Sauropterygia ("lizard flippers") is an extinct taxon of diverse, aquatic reptiles that developed from terrestrial ancestors soon after the end-Permian extinction and flourished during the Triassic before all except for the Plesiosauria became extinct at the end of that period. The plesiosaurs would continue to diversify until the end of the Mesozoic. Sauropterygians are united by a radical adaptation of their pectoral girdle, adapted to support powerful flipper strokes. Some later sauropterygians, such as the pliosaurs, developed a similar mechanism in their pelvis.

Origins and evolution

The earliest sauropterygians appeared about 247 million years ago (Ma), at the start of the Middle Triassic: the first definite sauropterygian with exact stratigraphic datum lies within the Spathian division of the Olenekian era in South China. Early examples were small (around 60 cm), semi-aquatic lizard-like animals with long limbs (pachypleurosaurs), but they quickly grew to be several metres long and spread into shallow waters (nothosaurs). The Triassic-Jurassic extinction event wiped them all out except for the plesiosaurs. During the Early Jurassic, these diversified quickly into both long-necked small-headed plesiosaurs proper, and short-necked large-headed pliosaurs. Originally, it was thought that plesiosaurs and pliosaurs were two distinct superfamilies that followed separate evolutionary paths. It now seems that these were simply morphotypes in that both types evolved a number of times, with some pliosaurs evolving from plesiosaur ancestors, and vice versa.

Classification 

Classification of sauropterygians has been difficult. The demands of an aquatic environment caused the same features to evolve multiple times among reptiles, an example of convergent evolution. Sauropterygians are diapsids, and since the late 1990s, scientists have suggested that they may be closely related to turtles. The bulky-bodied, mollusc-eating placodonts may also be sauropterygians, or intermediate between the classic eosauropterygians and turtles. Several analyses of sauropterygian relationships since the beginning of the 2010s have suggested that they are more closely related to archosaurs (birds and crocodilians) than to lepidosaurs (lizards and snakes).

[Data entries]

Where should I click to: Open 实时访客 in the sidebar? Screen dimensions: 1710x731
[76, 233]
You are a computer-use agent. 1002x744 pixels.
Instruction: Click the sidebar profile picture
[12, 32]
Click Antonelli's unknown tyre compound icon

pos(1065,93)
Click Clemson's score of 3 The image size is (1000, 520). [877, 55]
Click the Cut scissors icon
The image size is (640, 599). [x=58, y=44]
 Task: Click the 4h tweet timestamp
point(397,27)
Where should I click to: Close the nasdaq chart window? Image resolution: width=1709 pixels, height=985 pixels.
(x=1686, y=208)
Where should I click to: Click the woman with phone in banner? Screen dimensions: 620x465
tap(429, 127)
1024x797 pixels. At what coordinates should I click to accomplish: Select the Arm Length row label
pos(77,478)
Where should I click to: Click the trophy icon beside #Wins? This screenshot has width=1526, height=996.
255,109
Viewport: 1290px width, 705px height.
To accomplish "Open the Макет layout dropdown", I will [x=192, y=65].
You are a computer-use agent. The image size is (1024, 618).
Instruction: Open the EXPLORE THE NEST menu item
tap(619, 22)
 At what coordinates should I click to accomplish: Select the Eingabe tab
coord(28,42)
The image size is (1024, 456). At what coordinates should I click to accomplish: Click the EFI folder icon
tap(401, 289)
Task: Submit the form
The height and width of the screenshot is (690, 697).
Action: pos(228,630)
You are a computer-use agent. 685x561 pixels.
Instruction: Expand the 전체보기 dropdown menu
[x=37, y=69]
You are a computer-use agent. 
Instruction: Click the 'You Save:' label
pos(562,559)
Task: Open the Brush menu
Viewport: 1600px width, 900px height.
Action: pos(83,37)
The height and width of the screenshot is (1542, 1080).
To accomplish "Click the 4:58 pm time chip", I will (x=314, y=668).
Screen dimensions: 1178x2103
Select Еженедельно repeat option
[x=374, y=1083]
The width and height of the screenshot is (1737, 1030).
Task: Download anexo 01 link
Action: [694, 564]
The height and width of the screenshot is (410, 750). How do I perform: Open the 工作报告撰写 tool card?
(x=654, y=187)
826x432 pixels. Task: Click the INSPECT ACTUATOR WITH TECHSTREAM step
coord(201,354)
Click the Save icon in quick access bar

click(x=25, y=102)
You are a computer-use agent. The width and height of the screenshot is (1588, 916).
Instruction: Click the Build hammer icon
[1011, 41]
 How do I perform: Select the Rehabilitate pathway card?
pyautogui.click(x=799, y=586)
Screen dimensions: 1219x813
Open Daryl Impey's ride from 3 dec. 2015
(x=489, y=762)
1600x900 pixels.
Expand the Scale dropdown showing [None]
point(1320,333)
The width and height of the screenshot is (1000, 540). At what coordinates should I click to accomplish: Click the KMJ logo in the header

* **What you will do**: Output the part of the sauropterygian text between "Classification of sauropterygians" and "(lizards and snakes).", inclusive, copied word for word. Rely only on the reading about sauropterygians.

* **Problem solution**:
Classification of sauropterygians has been difficult. The demands of an aquatic environment caused the same features to evolve multiple times among reptiles, an example of convergent evolution. Sauropterygians are diapsids, and since the late 1990s, scientists have suggested that they may be closely related to turtles. The bulky-bodied, mollusc-eating placodonts may also be sauropterygians, or intermediate between the classic eosauropterygians and turtles. Several analyses of sauropterygian relationships since the beginning of the 2010s have suggested that they are more closely related to archosaurs (birds and crocodilians) than to lepidosaurs (lizards and snakes).